Thursday, February 18, 2010

MULTIMEDIA

What is Multimedia?
Multimedia is a term that was coined by the advertising industry to mean buying ads on TV, radio, outdoor and print media. It was originally picked up by the PC industry to mean a computer that could display text in 16 colors and had a sound card. The term was a joke when you compared the PC to the Apple Macintosh which was truly a multimedia machine that could show color movies with sound and lifelike still images.
When Windows reached about version 3, and Intel was making the 386, the SoundBlaster equipped PC was beginning to approach the Mac in sound capabilities it but still had a long way to go as far as video. The Pentium processor, VGA graphics and Windows 95 nearly closed the gap with the Mac and today's with fast Pentiums, new high definition monitors and blazing fast video cards the PC has caught up with the Mac and outperforms television.
There are a number of terrific software packages that allow you to create multimedia presentations on your computer. Perhaps the best and most widely known is Microsoft's PowerPoint. With PowerPoint a user can mix text with pictures, sound and movies to produce a multimedia slideshow that's great for boardroom presentations or a computer kiosk but difficult to distribute.
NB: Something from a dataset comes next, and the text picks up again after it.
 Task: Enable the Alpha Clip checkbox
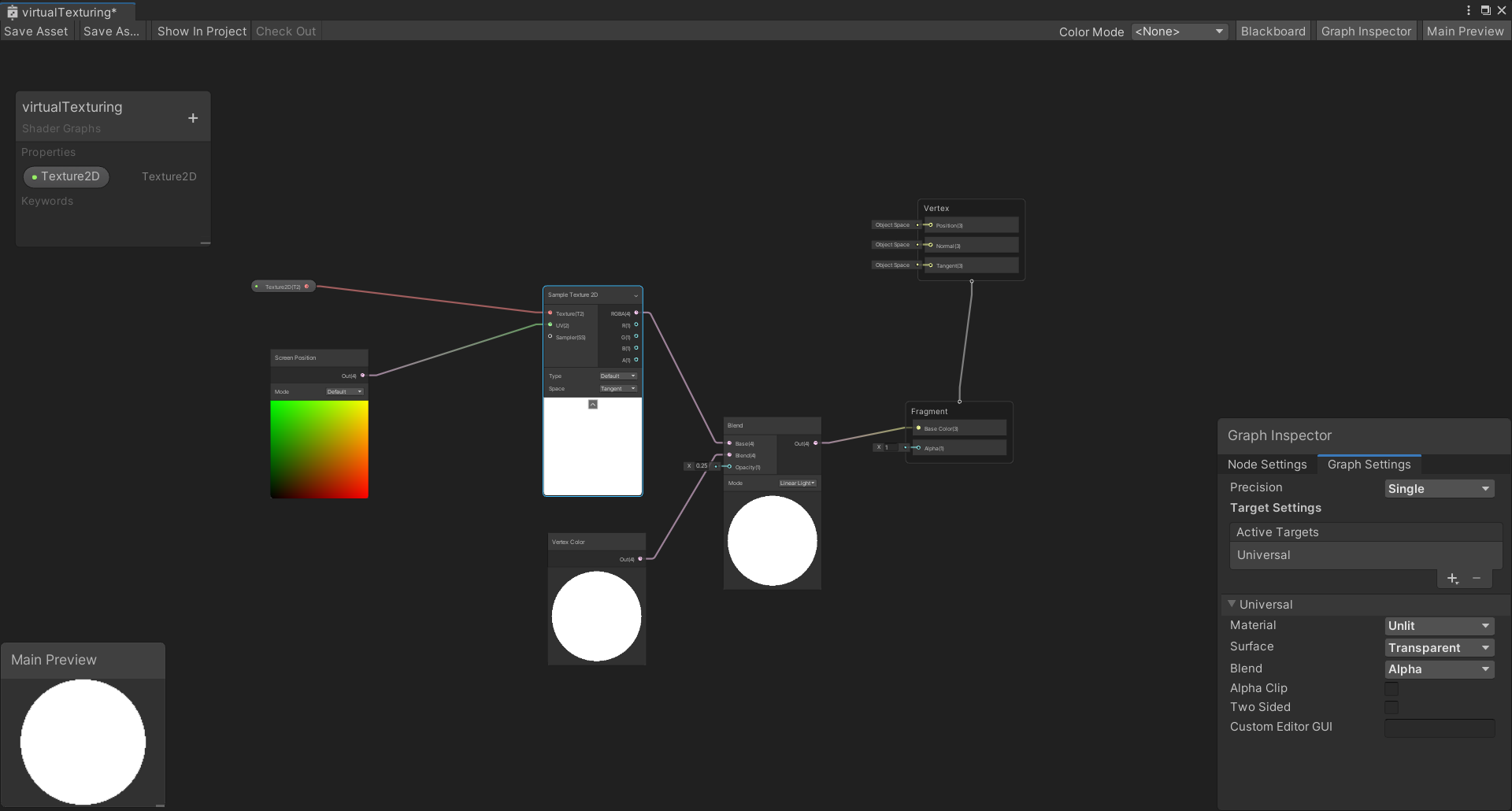1392,689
Eventually, in the not too distant future, the digital movie imbedded in web pages will become the presentation delivery system of choice relegating PowerPoint to the dustbins of software. If you have ever browsed a DVD movie disk on your computer you've seen that future.
The basic elements of multimedia on a computer are:
Text
Still images
Sound
Movies
Animations
Special Effects
Text, still images and the video portion of movies are functions of your monitor, your video card and the software driver that tells Windows how your video card works. Your monitor is essentially a grid of closely spaced little luminous points called pixels which can be turned on and off like tiny light bulbs. For the sake of simplicity we'll extend our above example to say that the little bulbs can be lighted with a number of colors. Just how close together those points of light are packed is a function of your monitor. The number of colors that the luminescent points can display is a function of the monitor in concert with the video card. (If you're wondering what a video card is, follow the cable from your monitor to your computer.)